Michel Bourez won the 2014 Drug Aware Margaret River Pro today--the first victory of his career--defeating Josh Kerr in the final. We look back at the event and the lessons we learned from Event 2 of the 2014 Samsung ASP World Championship Tour.
Power meets power
Michel Bourez, the Tahitian known as "Spartan" due to his impressive physique and warrior attitude, is known as one of the most powerful surfers on Tour. As such, the raw energy and strong swells that are commonplace in Western Australia were always going to suit the 25-year-old father of one. Nothing illustrated this better than a single wave in the quarterfinal against Kelly Slater. Needing a score in the dying minutes, Bourez unleashed his trademark power turns, throwing huge fans of spray and netting a day-high 9.37 to advance. After his quarterfinal win, Bourez stated that he would have to "go big" to defeat Slater. He was true to his word, and no other surfer could have manhandled that wave as Bourez did. It was his first event win in six years on Tour, and no one deserves it more. "It's a dream come true. I'm speechless. This is for my little family," a teary-eyed Bourez said afterward.
The race is wide open
Since 2002, the ASP world title has been shared between just four surfers: Kelly Slater, Andy Irons, Mick Fanning, and Joel Parkinson. After today's final at the Drug Aware Margaret River Pro, contested between Michel Bourez and Josh Kerr, both going for their first ASP World Tour event win, the top five looks more different than at any other time in a decade. Gabriel Medina is still on top, and Kerr and Bourez move into the top five, while Slater and Parko are, inevitably, in the mix. Could this be the year when the established order finally breaks down?

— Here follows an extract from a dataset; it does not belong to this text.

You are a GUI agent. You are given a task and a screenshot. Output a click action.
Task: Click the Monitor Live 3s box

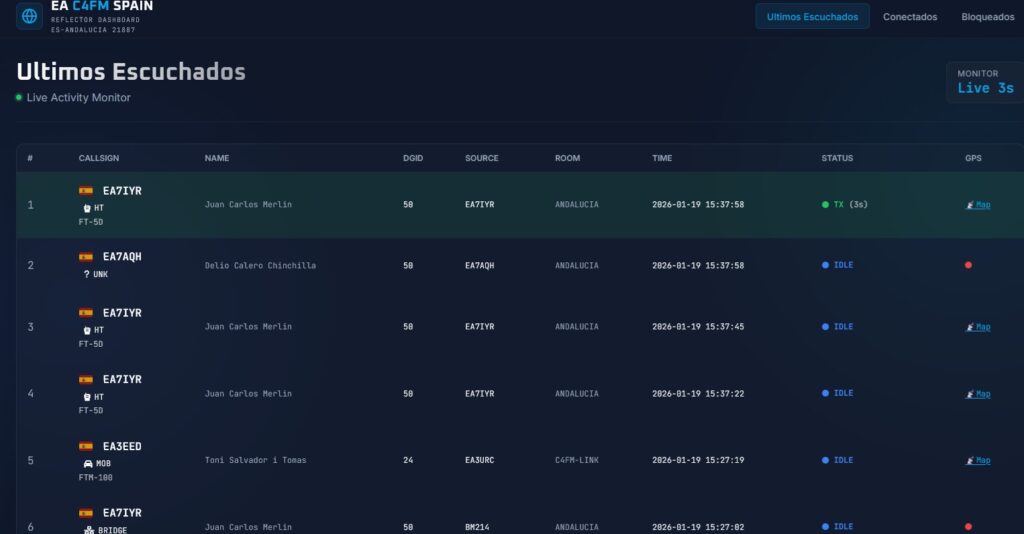tap(984, 82)
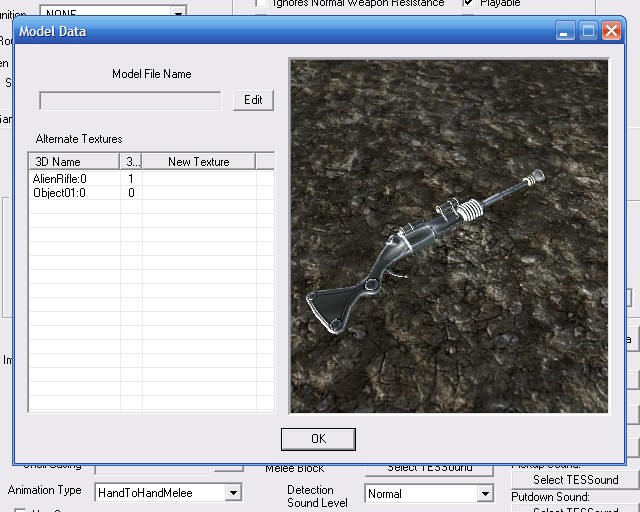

Whilst Josh Kerr failed to win his first-ever world-title victory, adding another final-round loss to the one he secured at the Pipe Masters in 2012, the California-based affable Australian is proving himself as one of the world's most versatile surfers. Some of his best results have come in some of the heaviest waves on Tour, including Pipeline and Teahupoo, and yet his aerial turns make him one of the most progressive surfers in small waves. "Kerrzy can go mad and you never know what to expect from him," his opponent, Bourez, said afterward. This all-around package, with its fair dose of unpredictable madness, has seen Kerr rise to third in the world. He's got a real chance for a world title.
The natural-footers have it
Margaret River is primarily known as a left-breaking wave, although the 2014 Drug Aware Margaret River Pro failed to feature many scoring left-handers. This was a function of the relatively small swell. As the swells get bigger, the rights tend to close out while the lefts improve. Also, locals pointed to a recent rainstorm, which meant the river was flowing, dumping sand in the channel and reducing the quality of the lefts. The predominance of right-handers seemed to favor the natural-footers. Only two goofy-footers, Nat Young and Gabriel Medina, made the quarters, both of whom failed to proceed.
Expect more of the same at Bells
There is hardly time to breathe before the next stop of the Samsung Galaxy ASP World Tour kicks off at Bells Beach, Victoria. However, there is perhaps no better form guide for Bells than Margaret River. Both are very similar waves: long walls that pack plenty of power, yet aren't very steep or critical. Expect the surfers who did well at Margaret River--as well as the likes of previous Bells winners and finalists, like Bede Durbidge, Nat Young, and Kelly Slater--to do well; Bourez and Kerr will also be high on confidence. As Shane Dorian once said, "No kook has ever won Bells." That ain't about to change this Easter.